Keith Edward Bullen FAA FRS (29 June 1906 – 23 September 1976) was a New Zealand-born mathematician and geophysicist. He is noted for his seismological interpretation of the deep structure of the Earth's mantle and core. He was Professor of Applied Mathematics at the University of Sydney in Australia from 1945 until 1971.[1] [2] [3]
Bullen married Florence Mary Pressley (known as Mary) in Auckland in 1935 and they had two children, a son named John born in Auckland in 1936, and a daughter named Anne born in Melbourne in 1943.
Bullen went to St John's College, Cambridge in 1931, and became a research student, with Harold Jeffreys as his supervisor. Jeffreys was working on the revision of the travel time of the seismic waves from earthquakes and Bullen worked with Jeffreys on this project throughout his years in Cambridge. Jeffreys remarks of this period that 'Bullen's energy was phenomenal'.
Bullen wrote prolifically. There are 290 papers in his list of publications. The topics are diverse; as well as the many research papers, there are scientific biographies, articles in encyclopaedias and dictionaries of science, and articles on education, especially mathematical education.
His first book, Introduction to the Theory of Seismology, was published by the Cambridge University Press in 1947 and has been a standard text for seismology ever since. The third edition was published in 1975 and Turkish, Chinese, and Russian translations were published in 1960, 1965, and 1965 respectively. Two other books closely related to his teaching at Sydney, Introduction to the Theory of Dynamics and Introduction to the Theory of Mechanics were published in 1948 and 1949. An eighth edition of the latter was published in 1971. His short monograph, Seismology, was published by Methuen in 1954. The International Institute of Seismology and Earthquake Engineering published his notes for a lecture course on theoretical seismology in 1972. His last book, The Earth's Density, was published in 1975; it covers a wider range of geophysics than its title would suggest because the problem of the Earth's density distribution is so intimately related to seismological information on the interior of the Earth.
Despite being deaf, Bullen played a very considerable role in international geophysics. He served as president of the International Association of Seismology and Physics of the Earth's Interior, as vice-president of the International Union of Geodesy and Geophysics, and as vice-president of the International Scientific Committee for Antarctic Research, and on a number of committees concerned with seismology and geophysics.
In Australian geophysics too he played a significant role, serving for five years as chairman of the Australian National Committee for the International Geophysical Year and also for five years as chairman of the Australian National Committee for Antarctic Research.

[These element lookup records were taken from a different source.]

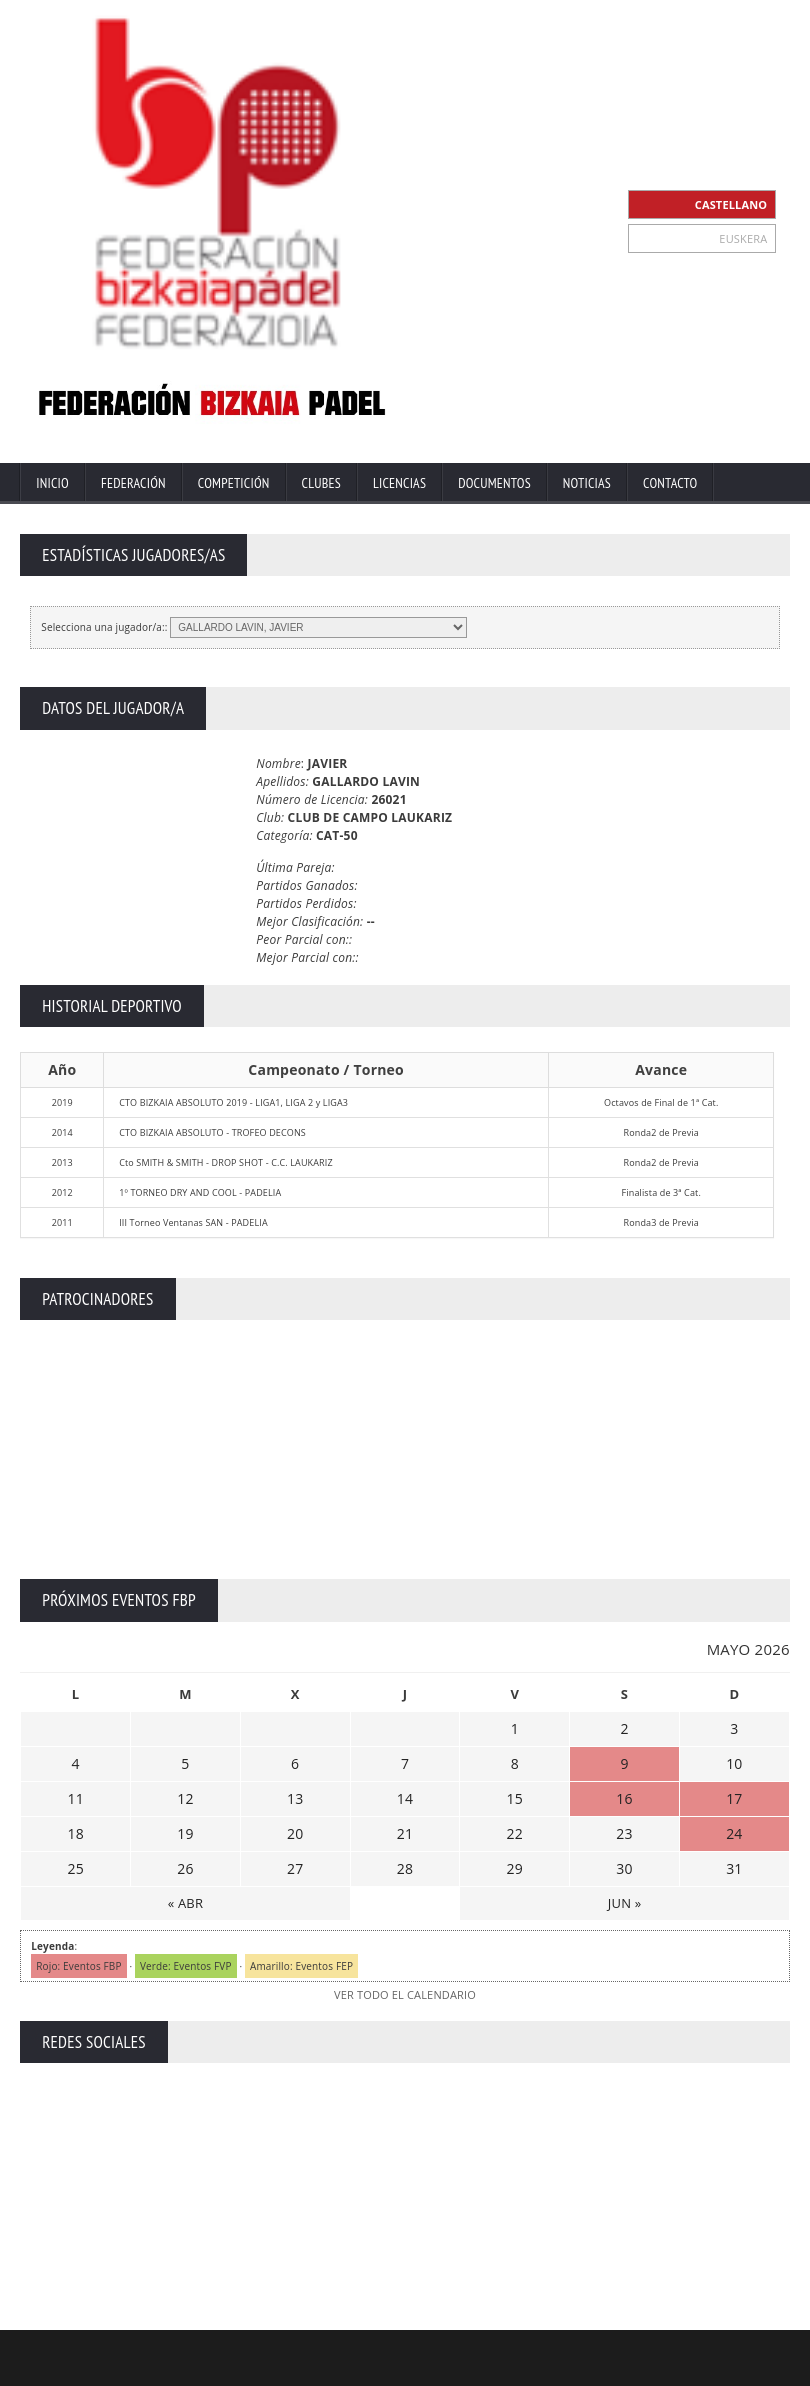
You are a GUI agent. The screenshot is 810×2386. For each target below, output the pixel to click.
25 (75, 1868)
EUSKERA (743, 238)
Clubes (321, 483)
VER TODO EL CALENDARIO (405, 1994)
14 (405, 1798)
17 (734, 1798)
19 (185, 1833)
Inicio (52, 483)
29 (515, 1868)
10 (734, 1763)
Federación (133, 483)
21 (405, 1833)
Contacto (670, 483)
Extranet (390, 2368)
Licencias (399, 483)
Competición (234, 483)
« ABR (185, 1903)
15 (515, 1798)
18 (75, 1833)
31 (734, 1868)
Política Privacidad (624, 2368)
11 (75, 1798)
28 (405, 1868)
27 (295, 1868)
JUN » (625, 1903)
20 (295, 1833)
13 (295, 1798)
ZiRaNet (392, 2352)
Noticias (587, 483)
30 (624, 1868)
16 (624, 1798)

Bullen's energy was, as Jeffreys remarked, phenomenal. This was true not only of his vocation, science, but also of his avocations. He was indefatigable as a tourist in his earlier days and later as a coin collector. After long days at scientific meetings, or on committees, he would spend many hours seeking out coin shops or other coin collectors.
Bullen was awarded many medals and honours by societies in Australia and abroad, being elected a fellow of the Royal Society of London in 1949,[2] a foreign associate of the US National Academy of Sciences in 1961, and Member of the Pontifical Academy of Sciences in 1968. He was a foundation fellow of the Australian Academy of Science (1954), a member of the Council of the Academy 1955–57, and Matthew Flinders Lecturer and Medallist in 1969. He was also Foreign Member of the American Academy of Arts and Sciences (elected 1960), Fellow of the Royal Astronomical Society (elected 1933), Honorary Fellow of the Geological Society of America (1963) and the Geological Society of London (1967), and Fellow of the Royal Societies of New Zealand (1963) and of NSW (1974).
Bullen received the Thomas Ranken Lyle Medal of the Australian National Research Council (1949)[4] He received the Bicentennial medal of Columbia University, New York, (1955), the Research medal of the Royal Society of Victoria (1966) and the Matthew Flinders Medal and Lecture awarded by Australian Academy of Science in 1969. He was awarded the William Bowie Medal of the American Geophysical Union in 1961, the Arthur L. Day Medal of the Geological Society of America in 1963, and the Gold Medal of the Royal Astronomical Society in 1974.